- Conference: Independent
- Record: 0–6–1
- Head coach: Floyd Rose (1st season);
- Captain: Harry Hunter

= 1898 Geneva Covenanters football team =

American college football season

The 1898 Geneva Covenanters football team was an American football team that represented Geneva College as an independent during the 1898 college football season.
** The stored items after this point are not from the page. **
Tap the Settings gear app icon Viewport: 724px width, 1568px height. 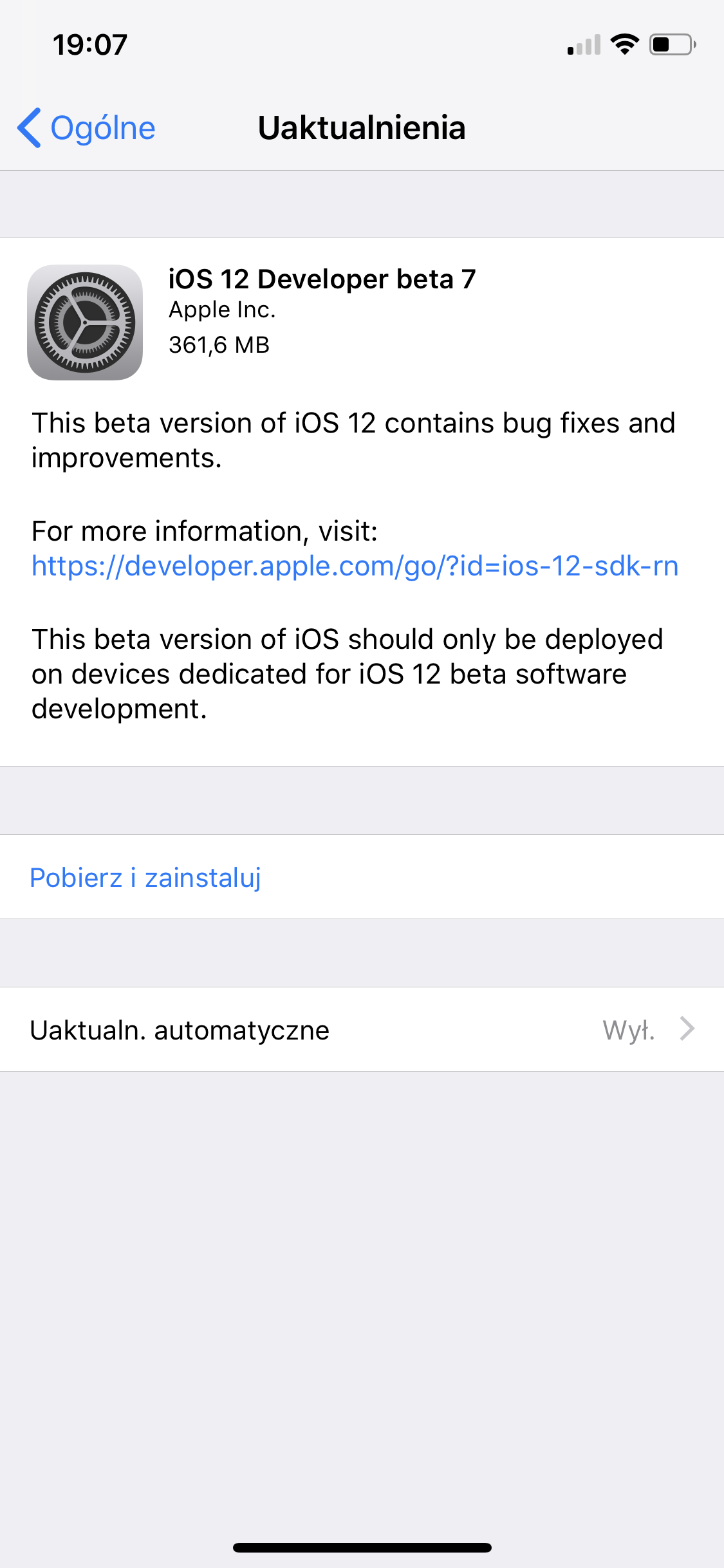pyautogui.click(x=85, y=322)
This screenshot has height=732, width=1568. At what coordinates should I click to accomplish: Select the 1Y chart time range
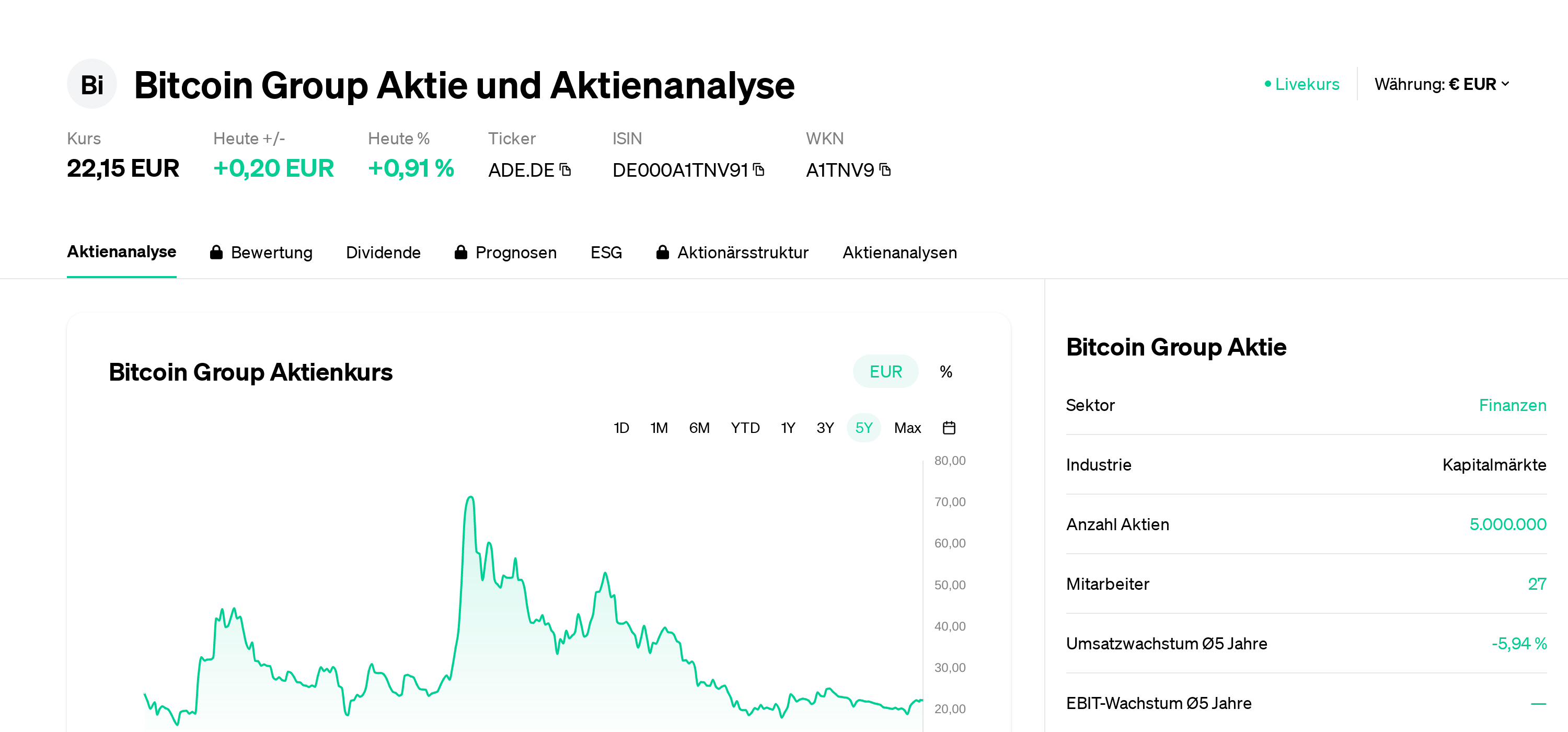pos(787,428)
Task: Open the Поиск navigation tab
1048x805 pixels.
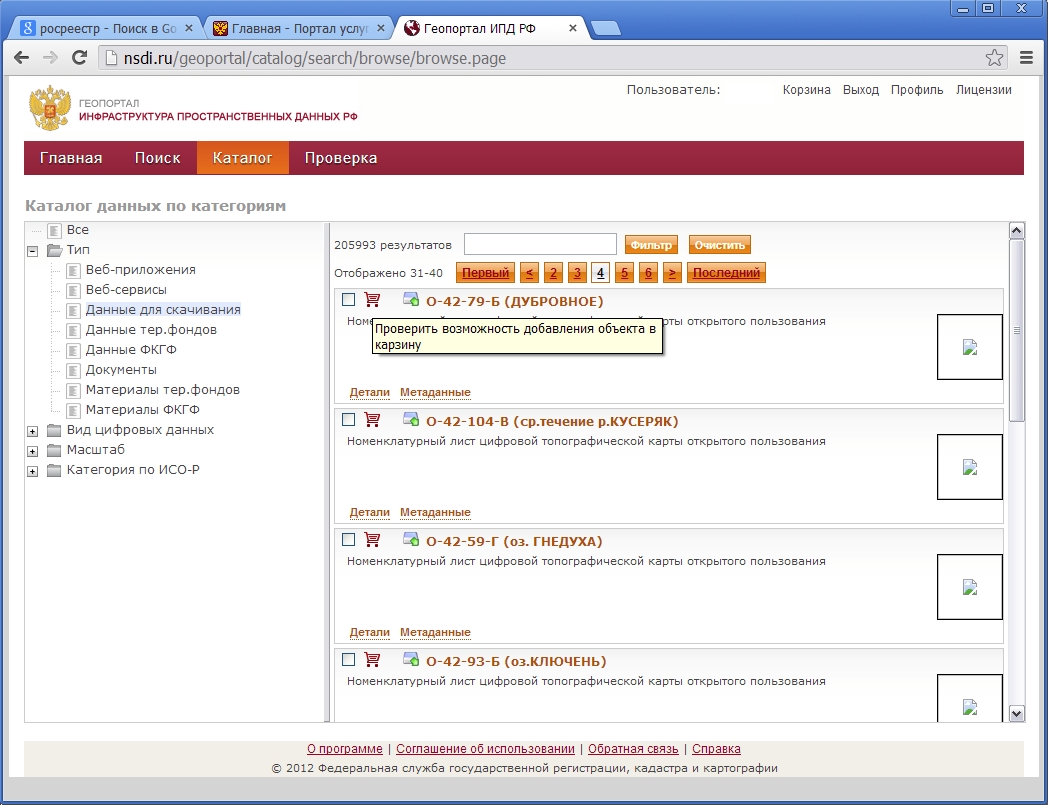Action: (x=158, y=158)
The team finished with a record of 0–6–1. Its captain was Harry Hunter.

==Coach==
According to the Geneva record book, the team's 1897 player-coach Ross Fiscus continued his coaching role for an additional two seasons; however, newspapers reported that former Duquesne Country and Athletic Club quarterback Floyd Rose was coaching Geneva as of September 1898.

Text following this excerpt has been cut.